Truly the church is heaven upon earth; for where the throne of God is, where the awful mysteries are celebrated, where the angels serve together with men, ceaselessly glorifying the Almighty, there is truly heaven. And so let us enter into the house of God with the fear of God, with a pure heart, laying aside all vices and every worldly care, and let us stand in it with faith and reverence, with understanding attention, with love and peace in our hearts, so that we may come away renewed, as though made heavenly; so that we may live in the holiness natural to heaven, not binding ourselves by worldly desires and pleasures.
-St John of Kronstadt (1829-1908), spiritual adviser and confessor to Russian Emperors Alexander III and Nicholas II.
The Imperial Chapel or “Grand Church” at the Winter Palace was completed in the Rococo style then immensely popular across Europe. Its Russian name is Cобор Спаса Нерукотворного Образа в Зимнем дворце. It is where Emperor Nicholas II Alexandrovich and Empress Alexandra Feodorovna (Alix of Hesse) were married on 14/26 November 1894, on his mother the Dowager Empress Maria Feodorovna (Dagmar of Denmark)’s birthday.

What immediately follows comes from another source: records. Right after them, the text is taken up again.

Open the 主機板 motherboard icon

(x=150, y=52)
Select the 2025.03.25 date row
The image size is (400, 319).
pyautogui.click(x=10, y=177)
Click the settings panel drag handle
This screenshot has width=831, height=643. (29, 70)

The chapel was designed by the Italian maestro Francesco Rastrelli, who was personally in charge of the three-tier iconostasis, whose magnificent icons were painted by Ivan Ivanovich Belsky and Ivan Vishnyakov. The Italian Francesco Fontebasso painted the evangelists in the church’s spandrels and the “Resurrection of Christ” plafond in the vestibule.

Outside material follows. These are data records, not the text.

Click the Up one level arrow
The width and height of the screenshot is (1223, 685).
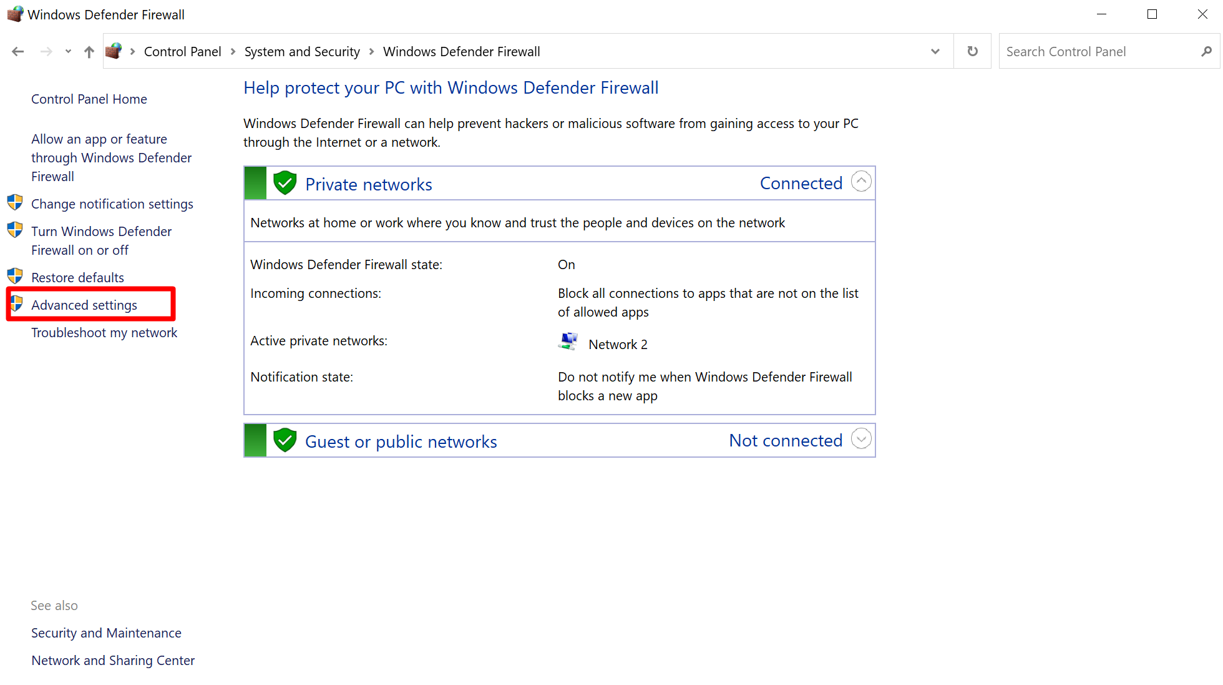[x=89, y=52]
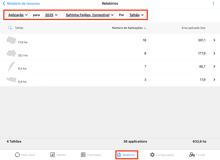This screenshot has height=160, width=220.
Task: Expand the Aplicação report type dropdown
Action: pyautogui.click(x=18, y=15)
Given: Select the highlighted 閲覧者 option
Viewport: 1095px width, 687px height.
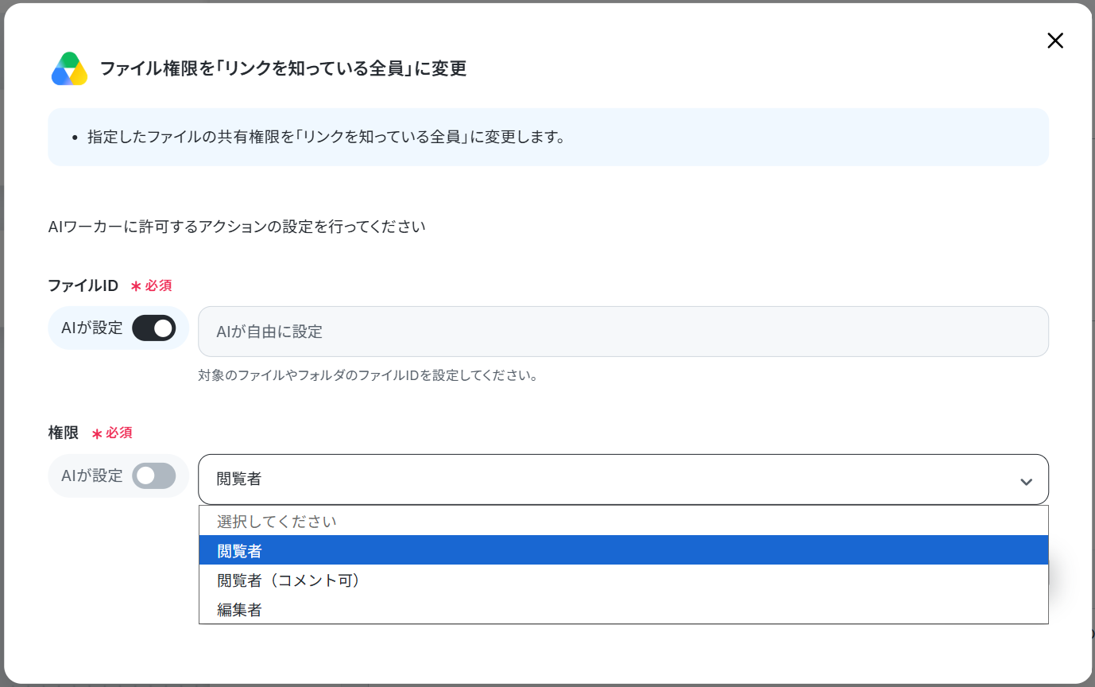Looking at the screenshot, I should pyautogui.click(x=623, y=550).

It was constructed during the reign of Empress Elizabeth Petrovna, Peter I’s daughter, from October 1753-June 1763, and dedicated in Empress Catherine II’s presence by Archbishop Gabriel (Gavril) Kremenetsky on 12 July 1763. The church is located on the piano nobile in the eastern wing of the Winter Palace, and is the larger, and principal, of two churches within the Palace. A smaller, more private church for the use of the Imperial Family was constructed in 1768, near the private apartment in the northwest part of the wing.
As the ‘chapel royal’ of the Russian Imperial Family, the chapel was designated as a nominal cathedral, dedicated to the icon of the Lord ‘Not-Made-by-Hands’ (see here). This eponymous icon, painted by Feodor Ukhtomsky in 1693, lavishly decorated with gold and diamonds, was placed near the sanctuary by Archbishop Gabriel in 1763.

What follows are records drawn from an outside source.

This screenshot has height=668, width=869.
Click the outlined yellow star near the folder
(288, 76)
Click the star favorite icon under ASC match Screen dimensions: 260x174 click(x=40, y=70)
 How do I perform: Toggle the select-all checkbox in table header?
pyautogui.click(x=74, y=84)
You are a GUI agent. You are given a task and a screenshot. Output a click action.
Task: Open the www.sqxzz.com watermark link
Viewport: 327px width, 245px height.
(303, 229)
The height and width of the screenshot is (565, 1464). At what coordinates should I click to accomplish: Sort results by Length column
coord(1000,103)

The Imperial Chapel was targeted early on in the Russian Revolution by the atheist Bolsheviks, who ordered it closed for worship in May 1918 just two months after Emperor Nicholas II’s abdication. It is now used as an unconsecrated exhibition hall of the Hermitage Museum. Between 2012 and 2014 a comprehensive restoration project resulted in the recreation of the original design of the Court Cathedral. The icons, the candelabra, the standard lamps and pieces of the iconostasis, the pulpit, the lantern and the altar canopy were returned to their original place.
May divine services one day again be held in this beautiful church!